Exercise requirements
#1 In the methods text on fat immobilization, rewrite the passage that starts with the words "The amount of immobilized fat can" and ends with "out in triplicate.", putting "separated fat" wherever "supernatant" appears.
#2 Write the next part of the methods text on fat immobilization and suspension flow, picking up after its final sentence.

LTA was used to measure softening temperatures [18] and was carried out with an AN2-200 ThermaLever in an atmosphere of dried nitrogen (voltage ramp 1 V/s, trigger 10 nm, set point 500 mV). Previous heating cycles were performed for tip cleaning before each measurement cycle. Standard deviation for all measurements was determined from the standard deviation of the resistance determined during sugar standard measurements and resulted to 7 K. Results were analyzed and amorphous regions were correlated with a temperature range of 50–90 °C, a mixed surface state to a range of 90–155 °C and a crystalline surface state to 155–220 °C [6, 19, 20]. The resulting diagrams show the share of measurement points for a certain softening temperature range related to the total number of analyzed measurement points, which was at least 75 points per grinding step.

Fat immobilization and flow properties of the suspension

The amount of immobilized fat can be determined by centrifugation of the suspension followed by a quantification of the amount of supernatant [11, 21]. For this purpose, 15 ± 0.01 g suspension heated to 45 °C were centrifuged for 10 min at 5100 g (RC-5, Sorvall, Bad Nauheim, Germany). The supernatant was decanted and weighed. Based on this amount of removable or non-immobilized fat, the amount of immobilized fat in g fat per g sucrose was calculated considering the total fat content of the suspension and it was related to the SPSA obtained from the PSD (The section “Adhesion properties of particle surfaces”) to calculate the surface area-related fat immobilization. Measurements were carried out in triplicate.

Material shown

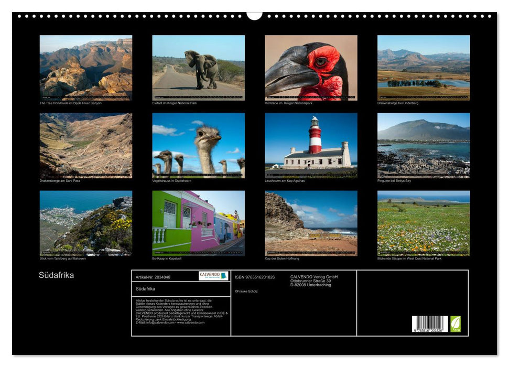The height and width of the screenshot is (367, 509).
Task: Select the Drakensberge bei Underberg photo
Action: (424, 68)
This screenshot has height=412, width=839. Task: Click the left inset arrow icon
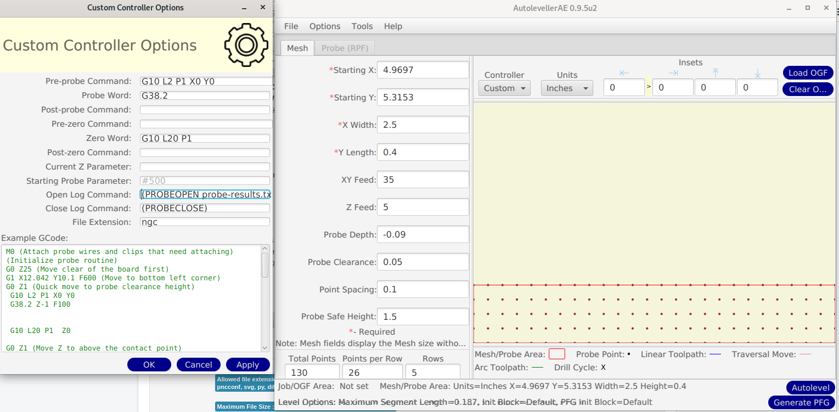(x=624, y=74)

Per-task answers
#1
The amount of immobilized fat can be determined by centrifugation of the suspension followed by a quantification of the amount of separated fat [11, 21]. For this purpose, 15 ± 0.01 g suspension heated to 45 °C were centrifuged for 10 min at 5100 g (RC-5, Sorvall, Bad Nauheim, Germany). The separated fat was decanted and weighed. Based on this amount of removable or non-immobilized fat, the amount of immobilized fat in g fat per g sucrose was calculated considering the total fat content of the suspension and it was related to the SPSA obtained from the PSD (The section “Adhesion properties of particle surfaces”) to calculate the surface area-related fat immobilization. Measurements were carried out in triplicate.

#2
Flow properties of the suspension were determined at 40 °C using a rheometer (AR 2000, TA Instruments, New Castle, DE; USA) in the strain-controlled mode with concentric cylinders. Inner and outer diameters were 28 mm and 30 mm, respectively, and bob height was 42 mm. Sample preparation and measuring temperature were according to the IOCCC Method 46–2000 [22]. However, a broader shear rate range from 0.1 to 200 s−1 was applied including a pre-shearing at 20 s−1. Measuring cycle itself started with a ramp with logarithmically increasing shear rates from 0.1 to 200 s−1 followed by a downward ramp back to 0.1 s−1. Data of the downward ramp were used to calculate the rheological parameters equilibrium viscosity and yield value according to a simplified rheological model proposed for molten chocolate mass by Tscheuschner [23] as shown in the equation below

$$\tau ={\tau }_{0}+{\eta }_{\infty }\cdot \dot{\gamma }+{\eta }_{str}\cdot {\dot{\gamma }}^{1-n}$$
(1)

with τ as shear stress, τ0 as yield value, η as equilibrium viscosity, \(\dot{\gamma }\) as shear rate, ηstr, as structure-depended viscosity, and n as flow index. Measurements of the flow curves were performed in triplicate.

Results and discussion

Particle size distribution (PSD)

The initial PSD of the crystalline sucrose as well as the PSD after the different grinding steps and processes are summarized in Fig. 1 as cumulative volume distributions. Figure 1a shows the PSD after roller grinding and Fig. 1b those after ball mill grinding. The distribution parameters are listed in Tables 1 and 2, respectively.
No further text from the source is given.